EMS chief quits before he starts
Staff writer
Less than a week after hiring a new ambulance director, the county must begin again.
Hired April 7 to be county ambulance director, Kyle Burtch withdrew his acceptance soon after, officials confirmed last week. He has not responded to an email seeking comment on turning down the position, and county officials have no specified reason.
When Burtch, operations captain at Sedgwick County Emergency Medical Services, agreed to take the job April 7, he said he would move to Marion County.
Commissioners told him that they would consider adding Kansas Police and Fire retirement benefits for EMS, firefighters, and sheriff’s deputies.
Under the program, significantly larger contributions are made to employees’ retirement plans and they receive more generous benefits when they retire. County contributions would go from 9.7% to 24.67%
Burtch notified county administrator Tina Spencer within a week that he would not be coming.
“Mr.

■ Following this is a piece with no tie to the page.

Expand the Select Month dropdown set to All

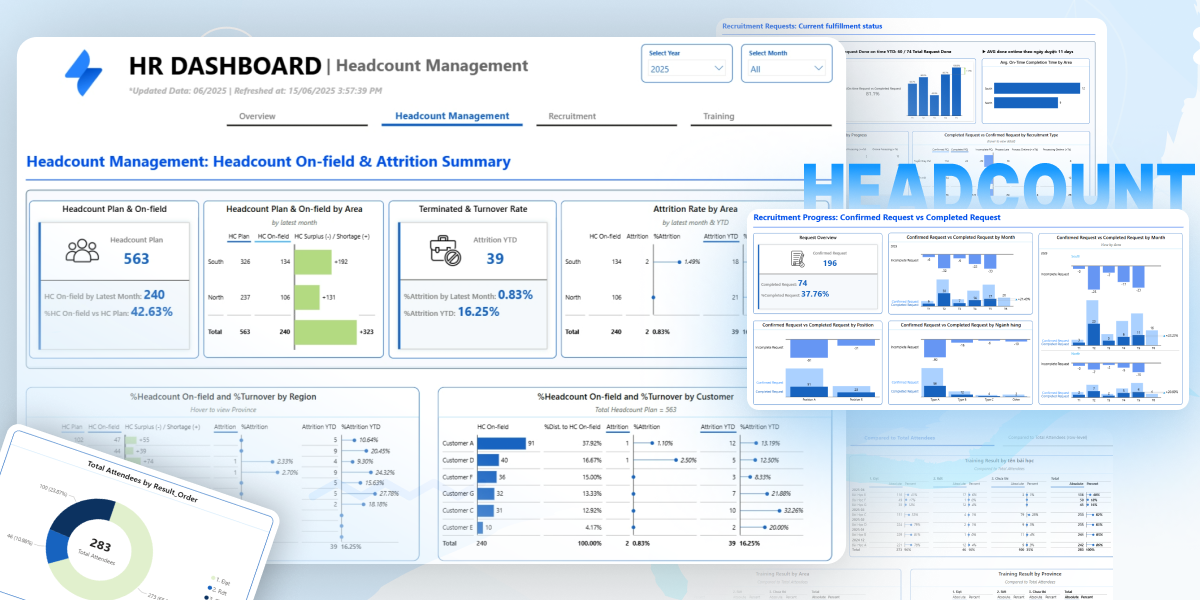click(787, 68)
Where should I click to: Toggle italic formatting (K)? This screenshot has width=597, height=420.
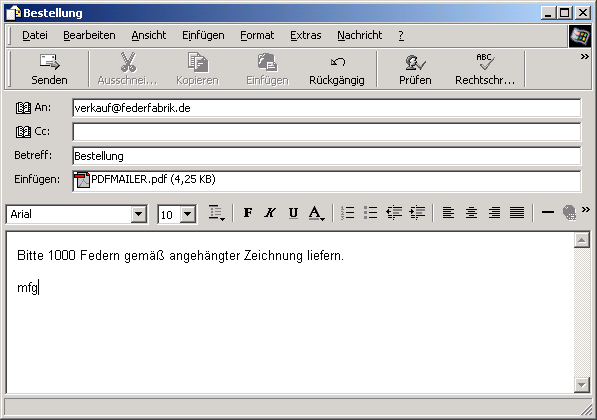tap(270, 212)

Burtch withdrew his acceptance of the position,” Spencer said. “We will start over.”
Burtch is the fifth ambulance director the county has lost in less than seven years.
Interim director Chuck Kenney resigned as full-time director in October, a year after he was hired to replace former director Kurt Hasart.

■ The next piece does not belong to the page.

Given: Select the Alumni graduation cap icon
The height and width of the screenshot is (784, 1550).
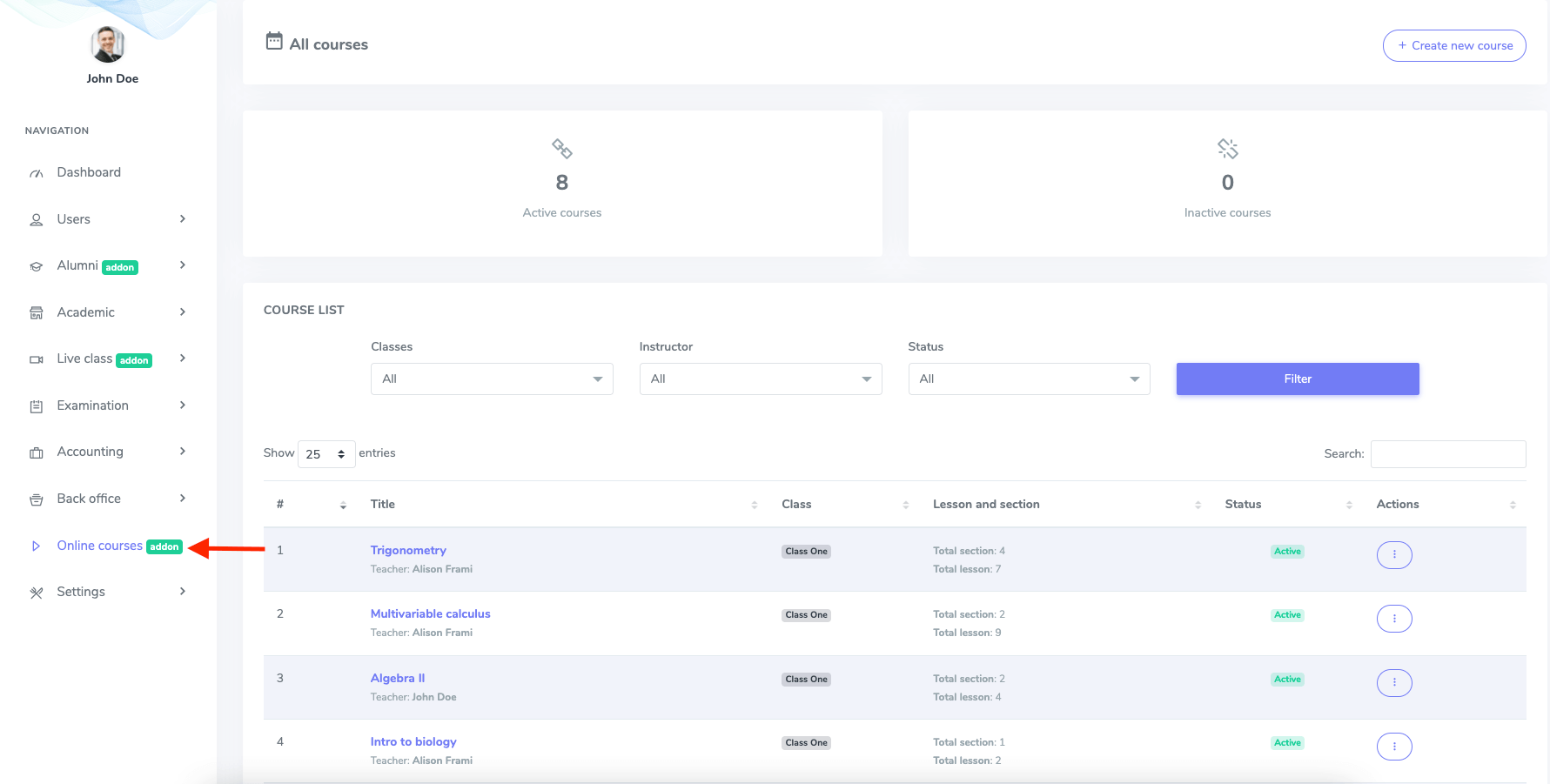Looking at the screenshot, I should (x=36, y=265).
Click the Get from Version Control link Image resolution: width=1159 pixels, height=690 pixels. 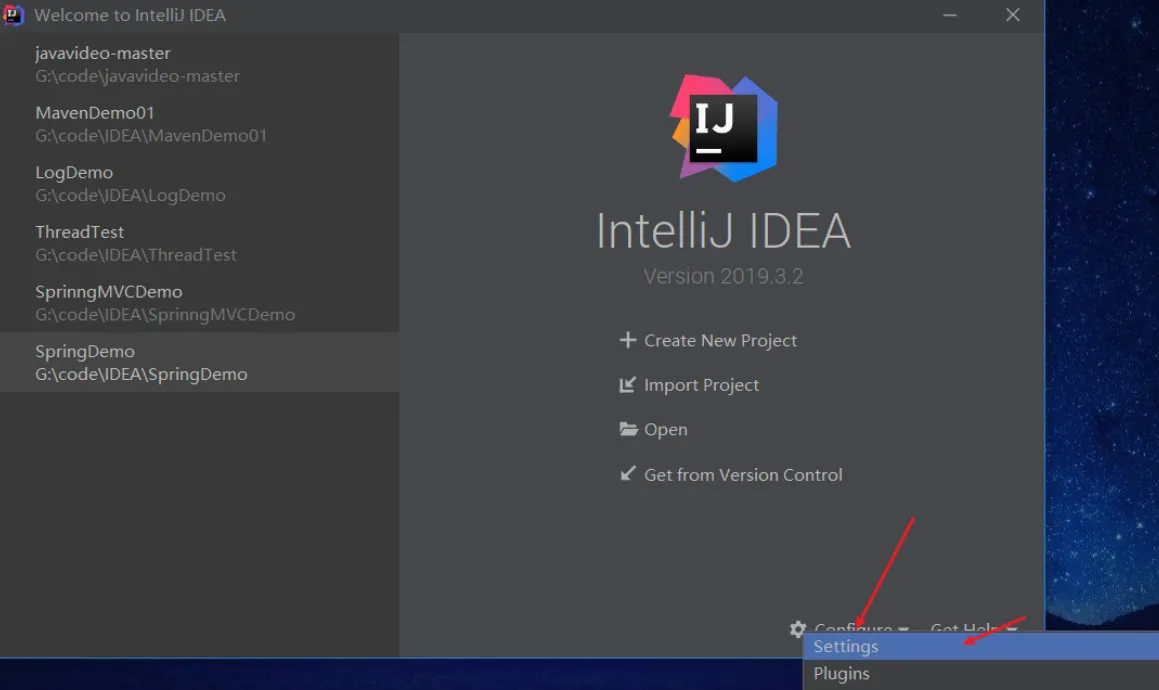(x=743, y=475)
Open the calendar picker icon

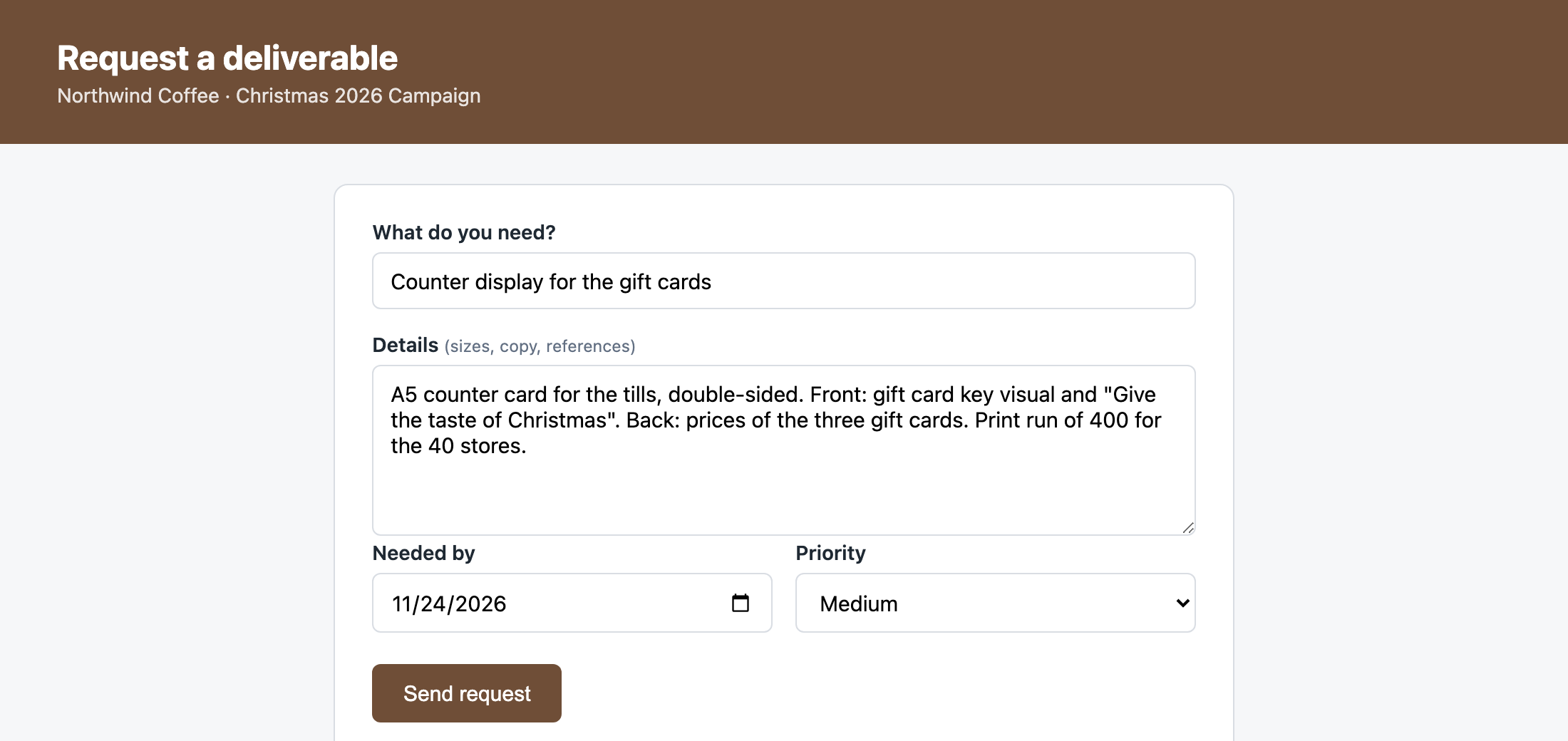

Kenney told commissioners he would remain on an interim basis until a new ambulance chief was found.
Hasart, who spent 10 months as director, resigned in September, 2023, while under investigation for not disclosing pending criminal charges against him when he got his Kansas license. He later lost his license.

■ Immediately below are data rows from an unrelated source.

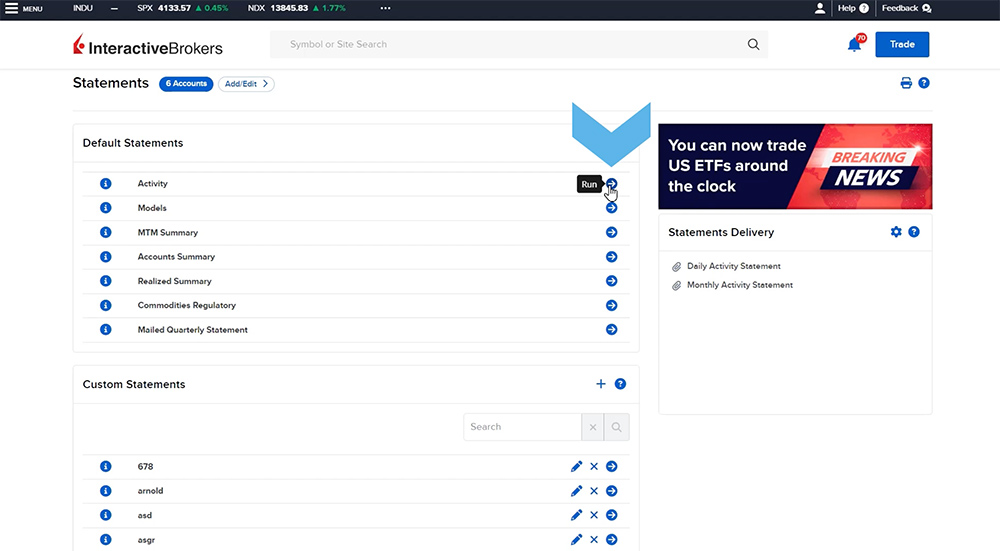Click the Feedback option in top bar
Viewport: 1000px width, 551px height.
click(x=905, y=8)
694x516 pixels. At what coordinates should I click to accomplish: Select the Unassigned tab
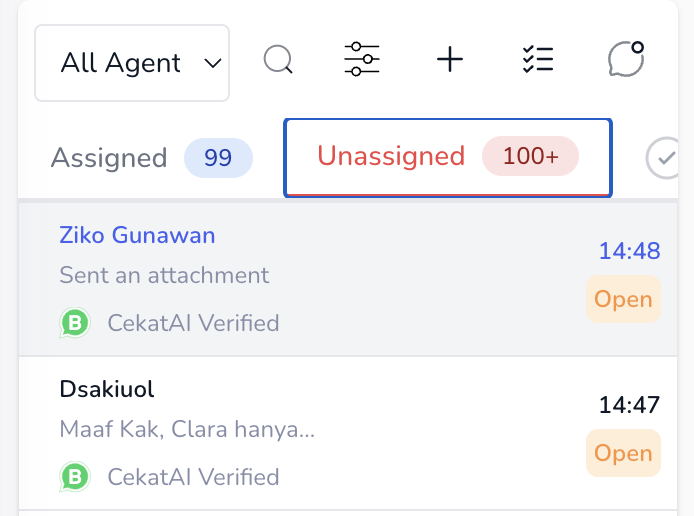point(391,156)
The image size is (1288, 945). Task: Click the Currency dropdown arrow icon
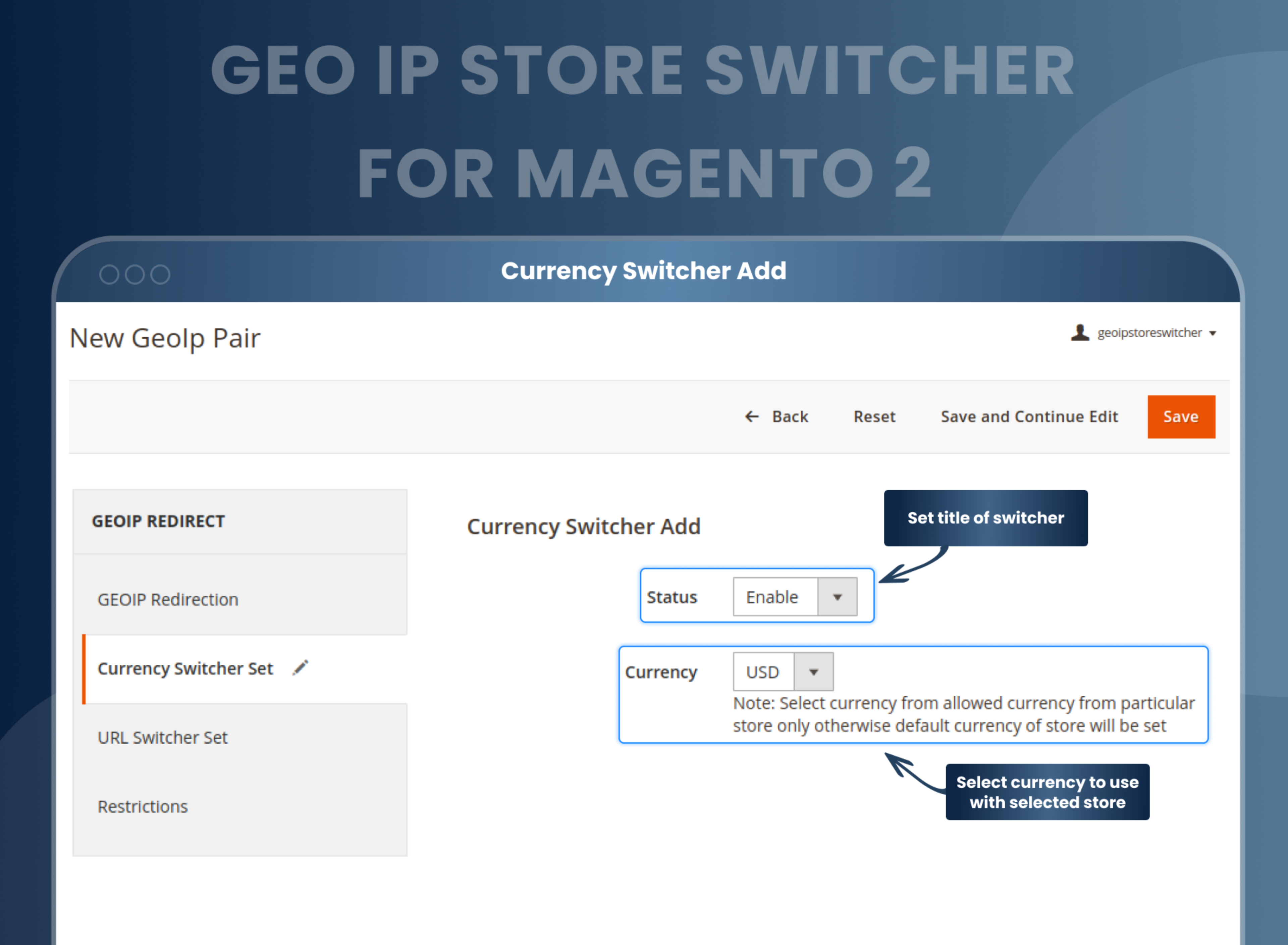(814, 672)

Kenney was hired to be interim director after Hasart left, and later was appointed permanent director.
Kenney also was interim director after previous director Travis Parmley resigned in July, 2022, after weeks of contention and criticism of the department’s transfer policy for patients needing care at larger hospitals.
The transfer policy, which remains in effect, was that hospitals must make other arrangements for patients who needed to be taken farther than 60 miles from the county line. The county, with two full-time ambulances, would not take patients farther because that left county residents with only part-time ambulance attendants.
Parmley had replaced former ambulance director Ed Debesis, who was hired in 2016 and quit in September, 2018, after several months of contention with then-commissioner Dianne Novak.